Intervention de Yves Pozzo di Borgo

Réunion du 14 janvier 2009 à 21h30
Situation au proche-orient — Déclaration du gouvernement suivie d'un débat

Photo de Yves Pozzo di BorgoYves Pozzo di Borgo :

Monsieur le ministre, nous avons donc, sur une même terre, deux protagonistes.

Israël, tout au long des soixante dernières années, a successivement cherché à atteindre divers objectifs : la recherche de son indépendance et d’un possible élargissement de son territoire en 1948-1949 ; l’affaiblissement militaire de l’Égypte avec le concours de la France et du Royaume-Uni en 1956 ; la conquête en 1967 du Sinaï, finalement rendu à l’Égypte dix ans plus tard ; une improbable guerre d’usure en 1970, qui a eu pour conséquence la guerre du Kippour et pour corollaire la conclusion d’une paix boiteuse avec l’Égypte ; un enlisement au Liban en 2006.

En face, le monde arabe refuse, dès 1947, le principe même de l’existence d’Israël, pour finir par le concéder du bout des lèvres en 1979. Ce n’est que dans les années quatre-vingt-dix que des États arabes du Golfe ont peu à peu élaboré une nouvelle approche. Actuellement, le peuple palestinien est divisé.

:: Entrées de données ::
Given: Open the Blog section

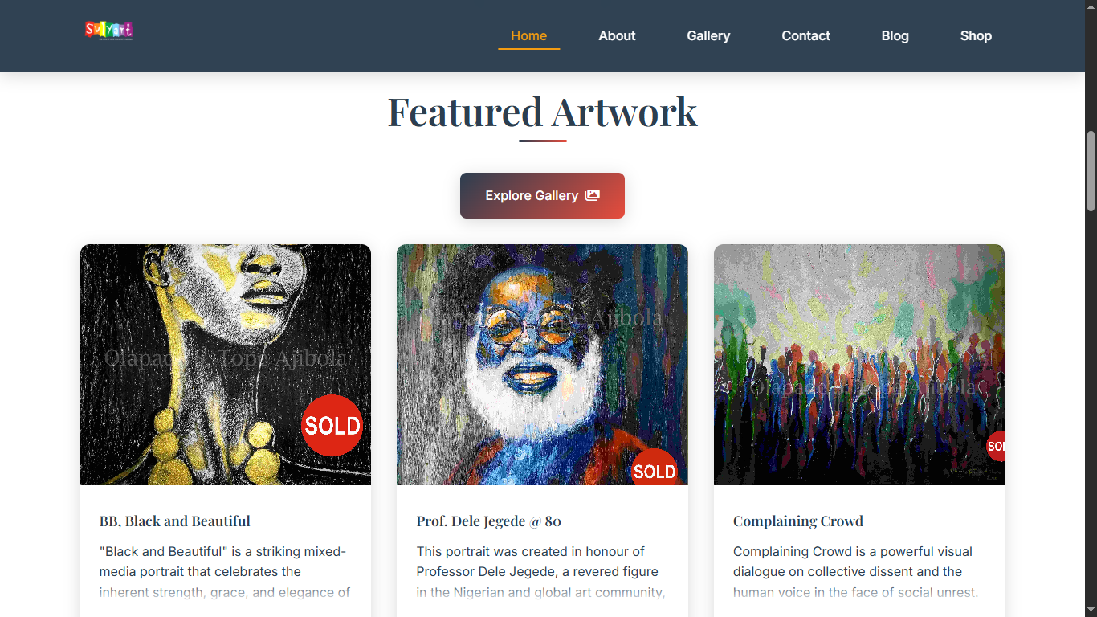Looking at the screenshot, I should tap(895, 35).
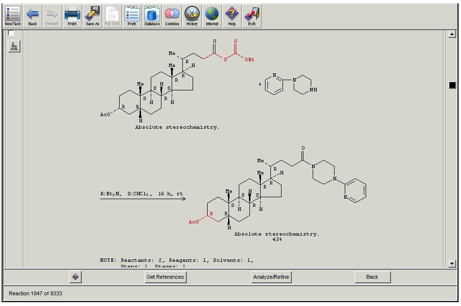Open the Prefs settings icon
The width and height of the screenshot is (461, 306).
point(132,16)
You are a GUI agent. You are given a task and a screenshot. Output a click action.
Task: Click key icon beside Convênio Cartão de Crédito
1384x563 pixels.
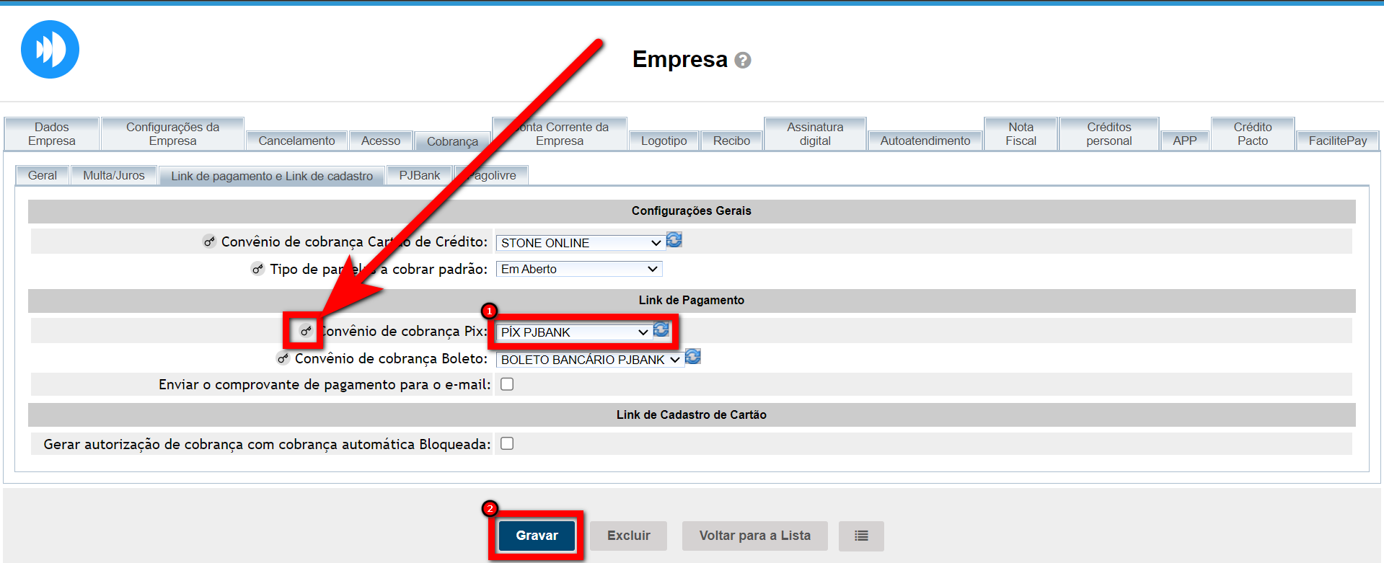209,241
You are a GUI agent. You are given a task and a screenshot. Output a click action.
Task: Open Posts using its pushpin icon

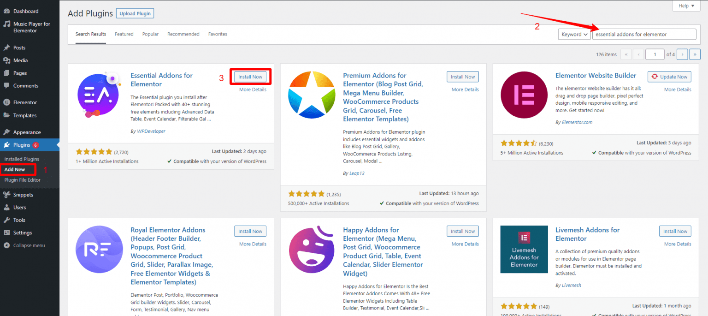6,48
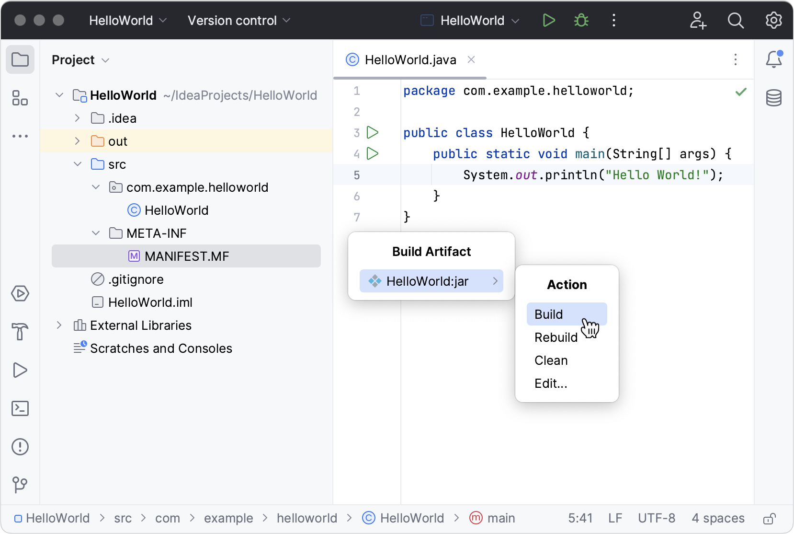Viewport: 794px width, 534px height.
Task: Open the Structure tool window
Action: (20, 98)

:: Consignes ::
1. D'après l'intervention sur le Proche-Orient, en quelle année Israël a-t-il conquis le Sinaï ?
2. Relevez toutes les années mentionnées dans le paragraphe de l'intervention sur le Proche-Orient qui commence par « Israël, tout au long des soixante dernières années ».
3. Rédigez la suite de l'intervention sur le Proche-Orient à partir de sa dernière phrase.

:: Résultats finaux ::
1. En 1967.

2. 1948, 1949, 1956, 1967, 1970, 2006

3.
Monsieur le ministre, Israël et la Palestine ont-ils une vision stratégique à long terme ? Sont-ils capables de trouver une solution à leur conflit ? Si nous répondons par la négative, nous devons nous demander si une solution ne doit pas être imposée par la communauté internationale, se substituant aux deux protagonistes, qui manquent de la volonté d’aboutir.

Interrogeons-nous alors sur l’action internationale. A-t-elle été bonne et efficace ? La naissance même de l’État d’Israël procède d’une très forte volonté de la communauté internationale. En effet, le plan de partage de la Palestine du 29 novembre 1947 a été adopté par les États-Unis, l’Union soviétique et une majorité de pays européens.

Il convient tout de même de s’interroger également sur l’opportunité de la création des camps palestiniens, constitués avec le concours, y compris financier, des organisations internationales. Ce fut une ghettoïsation rampante, qui a donné naissance à des générations d’assistés et de rebelles sans espoir. Ne sommes-nous pas responsables de cette situation ?

Interrogeons-nous aussi sur le rôle actuellement inexistant du Quartet, composé de l’ONU, de l’Union européenne, de la Russie et des États-Unis. De feuille de route en conférence d’Annapolis, la communauté internationale semble parfois avoir raté de nombreux rendez-vous. Malgré les différents sommets de Camp David, les États-Unis n’ont-ils pas trop souvent joué aux apprentis sorciers ? Monsieur le ministre, vous avez évoqué M. Obama : trouvera-t-il une solution ? Nous le souhaitons.

Par ailleurs, l’Europe a-t-elle été assez présente, de façon générale, au fil du temps ? A-t-elle su mener une action plus préventive ? En quoi a consisté le rôle de son missionnaire, Tony Blair ?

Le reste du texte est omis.